BLOG

Goleiro Bruno - um caso de hipocrisia social

15/03/2017
Goleiro Bruno - um caso de hipocrisia social

Caros amigos, o goleiro Bruno, que fora preso por assassinato e ocultação de cadáver, foi solto em liberdade condicional. Bruno apresentou bom comportamento e conquistou o direito de, sob vigilância, voltar a ver sol nascer redondo. Bem, nada absolutamente ilegal. Acontece, porém, que o clube mineiro Boa Esporte resolveu contratar o rapaz. Desde então, um inferno tem se montado no clube mineiro, que disputa a série B do Campeonato Brasileiro. Aparentemente, mesmo pessoas que nada tiveram a ver com o caso do crime cometido por Bruno, se sentiram muito ofendidas com sua contratação. Mulheres se manifestaram e prometeram trabalhar duro para que o goleiro saia do clube. Patrocinadores e investidores também estão se retirando. A pressão é intensa.
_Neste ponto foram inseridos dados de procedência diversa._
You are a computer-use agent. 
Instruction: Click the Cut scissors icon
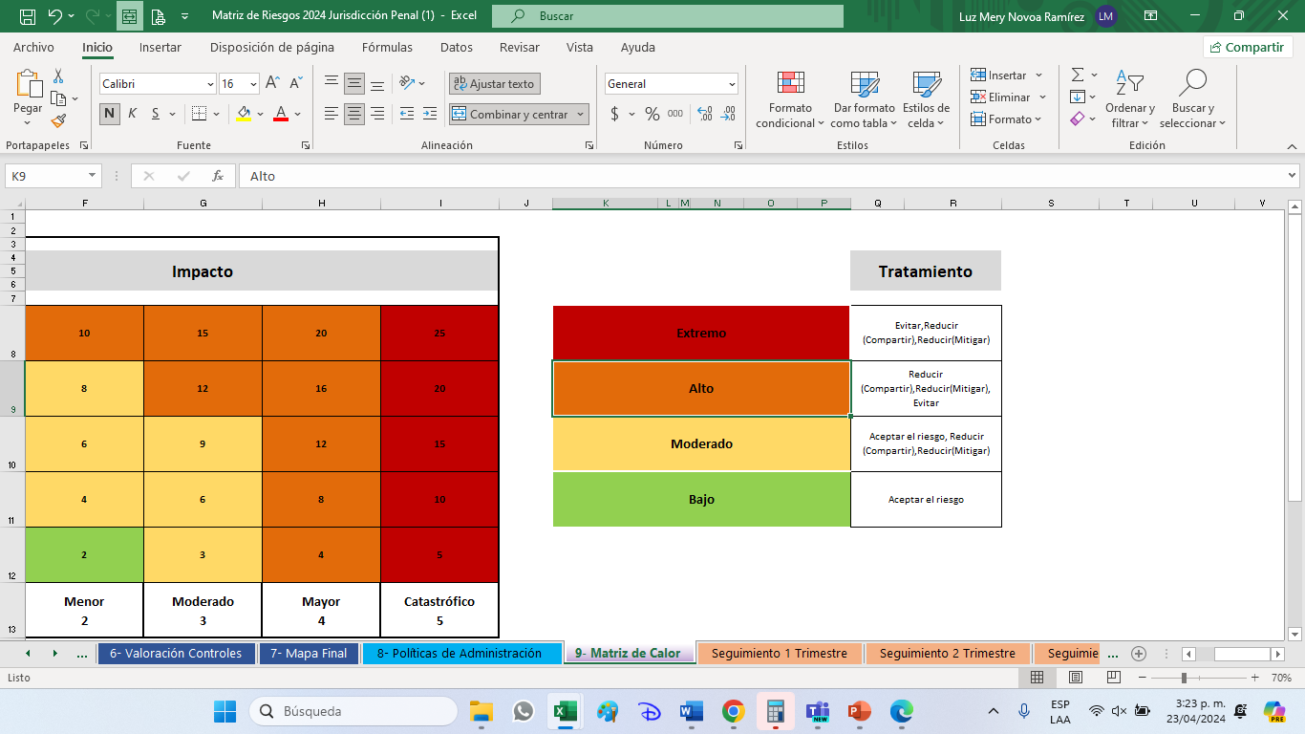[58, 76]
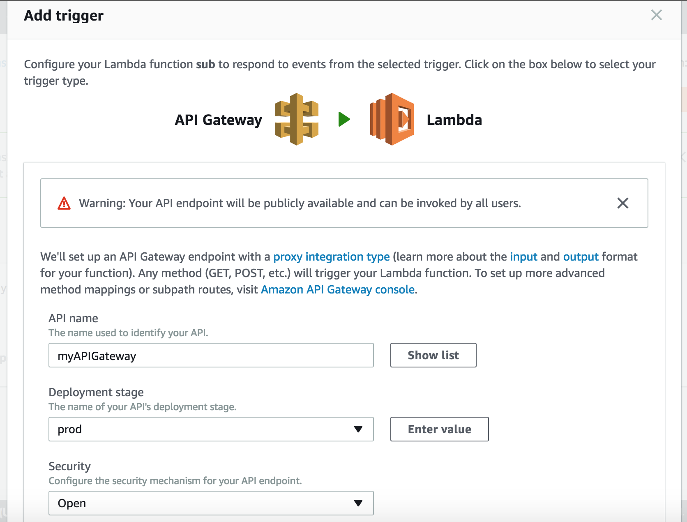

Trata-se de um fenômeno sociológico. Muita gente se sentiu agredida ou horrorizada mesmo com os detalhes tétricos da morte de Eliza Samúdio. É como se um cérebro social dirigisse as pessoas a rejeitar tudo que estiver relacionado ao rapaz. De repente, a figura de Bruno faz então despertar os sentimentos mais repugnantes na sociedade. Bem, então Bruno não pode ter uma segunda chance? Aqui começam as perguntas.

Sem segunda chance, o que Bruno deveria fazer? Sem dúvida o sistema prisional brasileiro é catastrófico. 85% dos presos, em média, voltam para a vida do crime. Então vai aparecer alguém defendendo a reinserção do ex-presidiário em sociedade. Ora, então não deveríamos apoiar o goleiro Bruno? Acontece que discursar é bonitinho, mas na hora que o crime toma rosto, quando sabemos dos detalhes, aquele cérebro social custa perdoar.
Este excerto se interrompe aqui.